Nunca tinha viajado na Linha Vermelha do Metro de Lisboa. Fi-lo no passado sábado e foi para mim uma novidade a estação do Saldanha; tanto que deixei passar o comboio que primeiro chegou, para me demorar nas frases de Almada Negreiros ali inscritas.

Cada uma tem o seu peso e a sua capacidade de provocar. Uma, porém, nas circunstâncias daquele sábado de despedida de D. José Policarpo da diocese de Lisboa, se inscreveu na primeira página da minha memória: “as pessoas que mais admiro são aquelas que nunca acabam”.

Li e reli. E, naqueles instantes, abri diferentes chaves de interpretação, parecendo-me todas elas razoáveis. Ei-las, tal como me foram surgindo: “há pessoas que, mesmo partindo, ficam dentro de nós e, por isso, não as deixamos e não nos deixam de todo”; “só acabam os que nunca fizeram nada de perdurável”; “só a banalidade é mortal”…
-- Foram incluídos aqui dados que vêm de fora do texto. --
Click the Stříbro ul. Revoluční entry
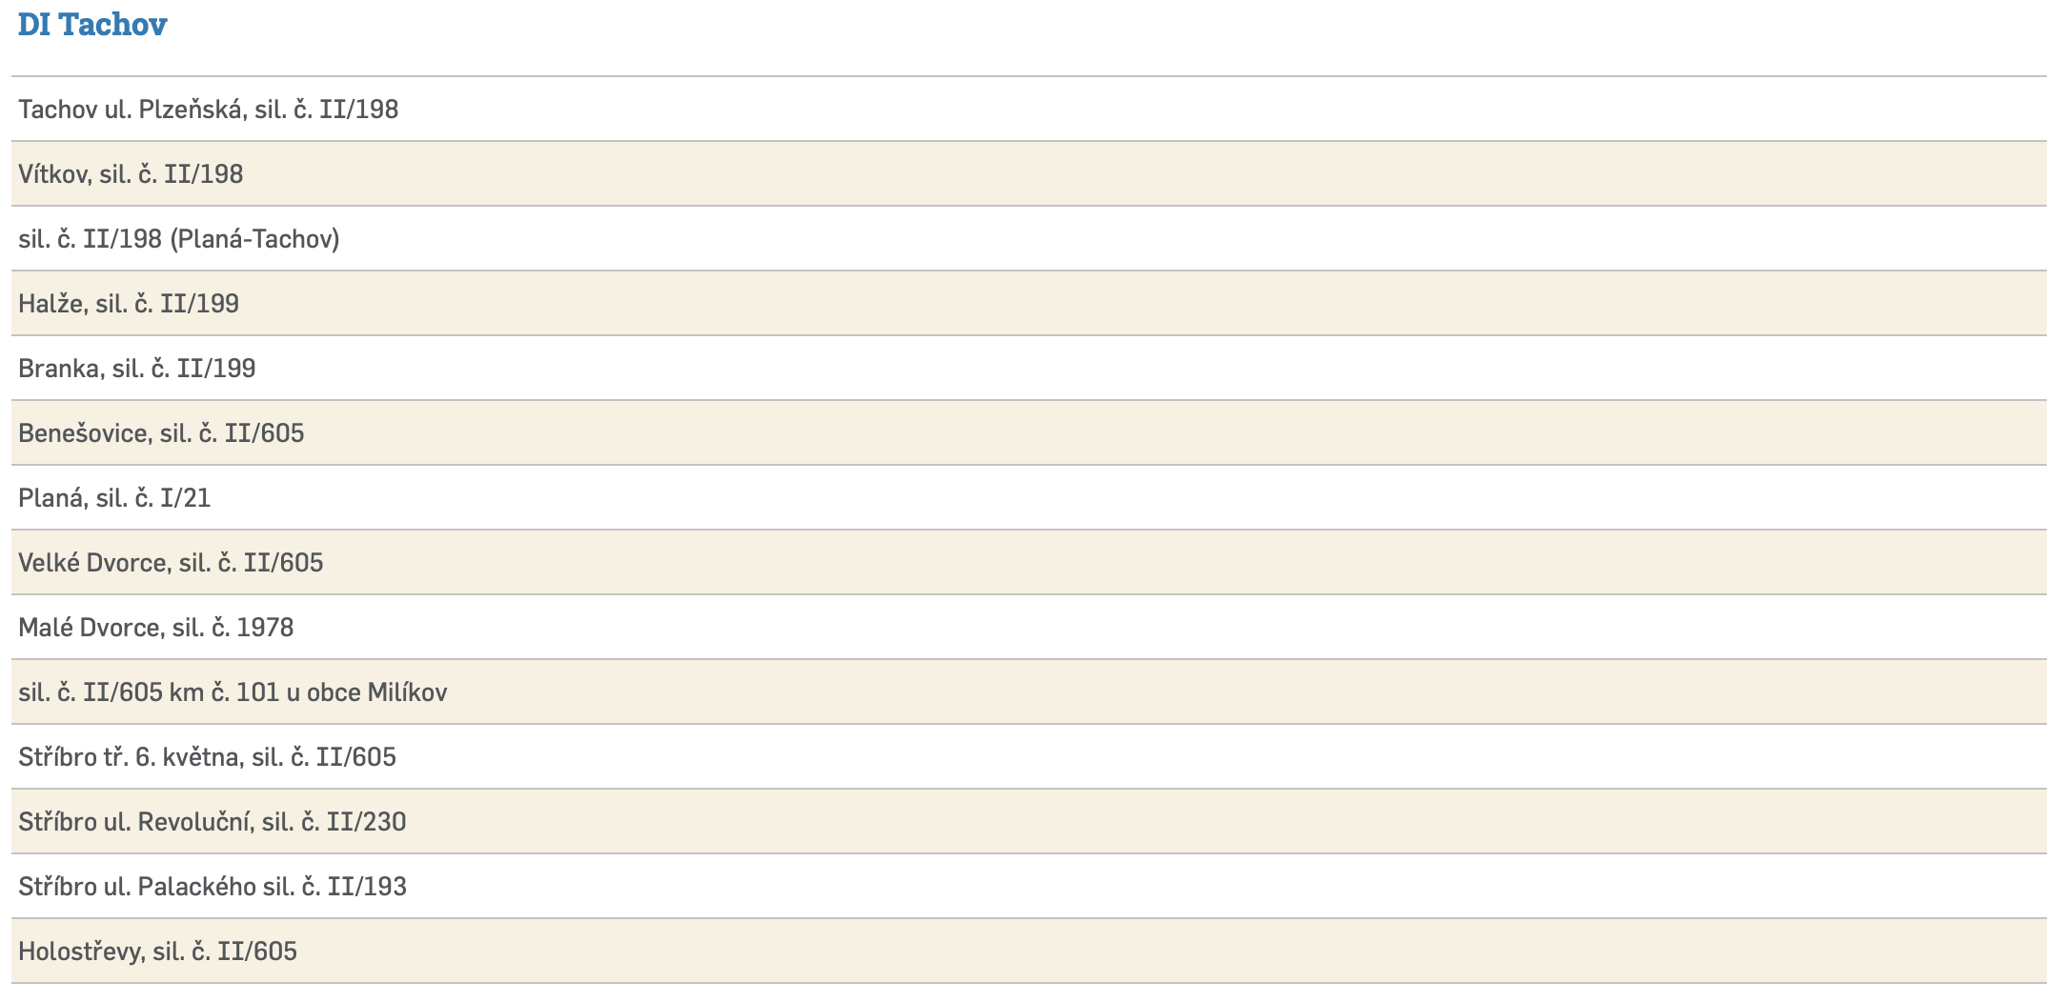The width and height of the screenshot is (2064, 1002). coord(212,822)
(Dis)correram exatamente por esta ordem. Retomo-as agora, com uma prevenção: se, porventura, Almada não quis dizer nada disto naquilo que disse, paciência. Exproprio-o e fica à minha inteira responsabilidade a escravização do sentido…

Declaro, com isto, que guardarei de D. José Policarpo a feliz memória de oito anos, feitos de outras tantas surpresas e ensinamentos. A primeira e fundamental surpresa foi o seu convite, nunca justificado, para presidir ao Conselho de Gerência da Rádio Renascença. A segunda, a persistência que soube vencer meio ano de dúvidas de um minhoto tendencialmente alérgico a abandonar a sua rural clandestinidade.

No rol dos ensinamentos, inscrevo a abertura para perceber modos de ser e estar e a manifesta capacidade de ouvir sem enfado e falar como quem ouve; o realismo de quem não foge aos caminhos indispensáveis, mesmo sabendo-os difíceis, e a suave franqueza de quem sente e não se ressente; assim como a força de confiar e a capacidade de propor, com delicada clareza, caminhos de liberdade.

Eis porque, terminado o serviço de D. José Policarpo na diocese de Lisboa, não deixarei que acabe, para mim, o seu tempo exemplar e o meu tempo de aprendizagem — na atenção ao seu modo novo de servir a Igreja que afirmou querer em contínuo crescimento.

Nunca cultivarei o saudosismo. Mas, na fidelidade alegre ao que me espera, quero saber sempre donde venho.